**What you need to do**
Every entry below must be reproduced exactly.

Stored data entries
--------

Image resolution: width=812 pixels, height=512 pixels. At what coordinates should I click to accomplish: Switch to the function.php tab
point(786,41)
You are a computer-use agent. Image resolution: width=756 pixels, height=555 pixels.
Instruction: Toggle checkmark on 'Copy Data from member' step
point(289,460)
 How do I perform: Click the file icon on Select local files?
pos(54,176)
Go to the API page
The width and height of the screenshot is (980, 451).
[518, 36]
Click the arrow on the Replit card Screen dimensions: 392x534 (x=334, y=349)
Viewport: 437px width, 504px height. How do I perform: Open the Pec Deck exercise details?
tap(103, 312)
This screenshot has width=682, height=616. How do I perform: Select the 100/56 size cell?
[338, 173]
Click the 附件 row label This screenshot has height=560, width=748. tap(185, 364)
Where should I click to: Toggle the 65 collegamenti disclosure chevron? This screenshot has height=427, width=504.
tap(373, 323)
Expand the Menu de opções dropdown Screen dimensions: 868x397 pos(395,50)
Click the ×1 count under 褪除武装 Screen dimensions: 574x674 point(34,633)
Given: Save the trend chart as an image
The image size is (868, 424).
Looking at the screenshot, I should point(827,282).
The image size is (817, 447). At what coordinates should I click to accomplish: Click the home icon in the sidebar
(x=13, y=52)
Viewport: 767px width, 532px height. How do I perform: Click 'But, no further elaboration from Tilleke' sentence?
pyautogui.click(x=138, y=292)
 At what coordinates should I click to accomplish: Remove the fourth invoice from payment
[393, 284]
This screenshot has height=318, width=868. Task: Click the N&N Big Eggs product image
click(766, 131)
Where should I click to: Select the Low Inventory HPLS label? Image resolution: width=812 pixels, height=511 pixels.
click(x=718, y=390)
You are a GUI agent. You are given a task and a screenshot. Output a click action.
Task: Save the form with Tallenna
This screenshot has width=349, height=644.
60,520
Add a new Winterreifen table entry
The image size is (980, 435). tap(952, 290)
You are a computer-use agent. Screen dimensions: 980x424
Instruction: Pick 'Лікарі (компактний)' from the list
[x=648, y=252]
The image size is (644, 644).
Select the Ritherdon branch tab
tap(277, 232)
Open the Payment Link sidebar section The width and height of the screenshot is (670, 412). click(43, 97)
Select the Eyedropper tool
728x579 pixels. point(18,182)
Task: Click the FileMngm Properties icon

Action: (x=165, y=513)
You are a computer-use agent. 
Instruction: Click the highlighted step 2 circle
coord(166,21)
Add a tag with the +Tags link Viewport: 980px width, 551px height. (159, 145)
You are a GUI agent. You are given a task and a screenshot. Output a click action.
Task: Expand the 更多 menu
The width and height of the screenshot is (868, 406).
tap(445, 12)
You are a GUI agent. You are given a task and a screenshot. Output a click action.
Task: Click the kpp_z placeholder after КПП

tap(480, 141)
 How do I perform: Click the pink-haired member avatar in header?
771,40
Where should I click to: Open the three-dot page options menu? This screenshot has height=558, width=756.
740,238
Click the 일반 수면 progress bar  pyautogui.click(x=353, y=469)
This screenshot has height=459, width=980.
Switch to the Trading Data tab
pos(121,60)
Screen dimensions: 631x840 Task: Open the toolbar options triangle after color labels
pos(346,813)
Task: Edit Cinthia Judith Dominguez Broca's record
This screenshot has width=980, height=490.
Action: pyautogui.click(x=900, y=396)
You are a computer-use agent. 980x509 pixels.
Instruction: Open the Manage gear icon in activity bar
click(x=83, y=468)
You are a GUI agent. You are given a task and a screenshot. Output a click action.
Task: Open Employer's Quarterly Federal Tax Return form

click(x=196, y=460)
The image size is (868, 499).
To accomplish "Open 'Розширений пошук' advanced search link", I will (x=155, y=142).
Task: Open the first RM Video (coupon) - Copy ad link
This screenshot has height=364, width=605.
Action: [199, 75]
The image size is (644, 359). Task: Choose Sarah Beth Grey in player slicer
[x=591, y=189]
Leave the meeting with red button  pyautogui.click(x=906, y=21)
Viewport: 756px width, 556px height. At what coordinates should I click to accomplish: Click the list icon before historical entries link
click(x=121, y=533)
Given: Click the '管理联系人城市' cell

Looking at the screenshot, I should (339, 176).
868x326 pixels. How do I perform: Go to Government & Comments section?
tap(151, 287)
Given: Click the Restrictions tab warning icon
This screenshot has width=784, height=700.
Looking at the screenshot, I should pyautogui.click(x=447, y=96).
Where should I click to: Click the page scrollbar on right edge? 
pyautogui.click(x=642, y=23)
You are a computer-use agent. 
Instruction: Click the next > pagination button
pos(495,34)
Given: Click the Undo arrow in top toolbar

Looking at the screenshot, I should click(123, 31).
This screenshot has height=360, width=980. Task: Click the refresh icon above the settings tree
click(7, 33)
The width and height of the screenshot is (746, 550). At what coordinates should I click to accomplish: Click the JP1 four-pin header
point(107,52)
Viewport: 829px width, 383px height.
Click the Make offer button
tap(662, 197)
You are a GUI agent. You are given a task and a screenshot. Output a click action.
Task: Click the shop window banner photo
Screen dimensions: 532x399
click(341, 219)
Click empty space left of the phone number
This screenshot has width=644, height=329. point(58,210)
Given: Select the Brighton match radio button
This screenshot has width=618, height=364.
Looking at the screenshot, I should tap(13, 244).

--------

**Solution below**
Image resolution: width=812 pixels, height=512 pixels. At what coordinates should I click to accomplish: Switch to the function.php tab
point(786,41)
You are a computer-use agent. Image resolution: width=756 pixels, height=555 pixels.
Instruction: Toggle checkmark on 'Copy Data from member' step
point(289,460)
 How do I perform: Click the file icon on Select local files?
pos(54,176)
Go to the API page
The width and height of the screenshot is (980, 451).
[518, 36]
Click the arrow on the Replit card Screen dimensions: 392x534 (x=334, y=349)
Viewport: 437px width, 504px height. How do I perform: Open the Pec Deck exercise details?
tap(103, 312)
This screenshot has width=682, height=616. How do I perform: Select the 100/56 size cell?
[338, 173]
Click the 附件 row label This screenshot has height=560, width=748. tap(185, 364)
Where should I click to: Toggle the 65 collegamenti disclosure chevron? This screenshot has height=427, width=504.
tap(373, 323)
Expand the Menu de opções dropdown Screen dimensions: 868x397 pos(395,50)
Click the ×1 count under 褪除武装 Screen dimensions: 574x674 point(34,633)
Given: Save the trend chart as an image
The image size is (868, 424).
Looking at the screenshot, I should point(827,282).
The image size is (817, 447). At what coordinates should I click to accomplish: Click the home icon in the sidebar
(x=13, y=52)
Viewport: 767px width, 532px height. How do I perform: Click 'But, no further elaboration from Tilleke' sentence?
pyautogui.click(x=138, y=292)
 At what coordinates should I click to accomplish: Remove the fourth invoice from payment
[393, 284]
This screenshot has height=318, width=868. Task: Click the N&N Big Eggs product image
click(766, 131)
Where should I click to: Select the Low Inventory HPLS label? Image resolution: width=812 pixels, height=511 pixels.
click(x=718, y=390)
You are a GUI agent. You are given a task and a screenshot. Output a click action.
Task: Save the form with Tallenna
This screenshot has width=349, height=644.
60,520
Add a new Winterreifen table entry
The image size is (980, 435). tap(952, 290)
You are a computer-use agent. Screen dimensions: 980x424
Instruction: Pick 'Лікарі (компактний)' from the list
[x=648, y=252]
The image size is (644, 644).
Select the Ritherdon branch tab
tap(277, 232)
Open the Payment Link sidebar section The width and height of the screenshot is (670, 412). click(43, 97)
Select the Eyedropper tool
728x579 pixels. point(18,182)
Task: Click the FileMngm Properties icon

Action: (x=165, y=513)
You are a computer-use agent. 
Instruction: Click the highlighted step 2 circle
coord(166,21)
Add a tag with the +Tags link Viewport: 980px width, 551px height. (159, 145)
You are a GUI agent. You are given a task and a screenshot. Output a click action.
Task: Expand the 更多 menu
The width and height of the screenshot is (868, 406).
tap(445, 12)
You are a GUI agent. You are given a task and a screenshot. Output a click action.
Task: Click the kpp_z placeholder after КПП

tap(480, 141)
 How do I perform: Click the pink-haired member avatar in header?
771,40
Where should I click to: Open the three-dot page options menu? This screenshot has height=558, width=756.
740,238
Click the 일반 수면 progress bar  pyautogui.click(x=353, y=469)
This screenshot has height=459, width=980.
Switch to the Trading Data tab
pos(121,60)
Screen dimensions: 631x840 Task: Open the toolbar options triangle after color labels
pos(346,813)
Task: Edit Cinthia Judith Dominguez Broca's record
This screenshot has width=980, height=490.
Action: pyautogui.click(x=900, y=396)
You are a computer-use agent. 980x509 pixels.
Instruction: Open the Manage gear icon in activity bar
click(x=83, y=468)
You are a GUI agent. You are given a task and a screenshot. Output a click action.
Task: Open Employer's Quarterly Federal Tax Return form

click(x=196, y=460)
The image size is (868, 499).
To accomplish "Open 'Розширений пошук' advanced search link", I will (x=155, y=142).
Task: Open the first RM Video (coupon) - Copy ad link
This screenshot has height=364, width=605.
Action: [199, 75]
The image size is (644, 359). Task: Choose Sarah Beth Grey in player slicer
[x=591, y=189]
Leave the meeting with red button  pyautogui.click(x=906, y=21)
Viewport: 756px width, 556px height. At what coordinates should I click to accomplish: Click the list icon before historical entries link
click(x=121, y=533)
Given: Click the '管理联系人城市' cell

Looking at the screenshot, I should (339, 176).
868x326 pixels. How do I perform: Go to Government & Comments section?
tap(151, 287)
Given: Click the Restrictions tab warning icon
This screenshot has width=784, height=700.
Looking at the screenshot, I should pyautogui.click(x=447, y=96).
Where should I click to: Click the page scrollbar on right edge? 
pyautogui.click(x=642, y=23)
You are a computer-use agent. 
Instruction: Click the next > pagination button
pos(495,34)
Given: Click the Undo arrow in top toolbar

Looking at the screenshot, I should click(123, 31).
This screenshot has height=360, width=980. Task: Click the refresh icon above the settings tree
click(7, 33)
The width and height of the screenshot is (746, 550). At what coordinates should I click to accomplish: Click the JP1 four-pin header
point(107,52)
Viewport: 829px width, 383px height.
Click the Make offer button
tap(662, 197)
You are a GUI agent. You are given a task and a screenshot. Output a click action.
Task: Click the shop window banner photo
Screen dimensions: 532x399
click(341, 219)
Click empty space left of the phone number
This screenshot has width=644, height=329. point(58,210)
Given: Select the Brighton match radio button
This screenshot has width=618, height=364.
Looking at the screenshot, I should tap(13, 244).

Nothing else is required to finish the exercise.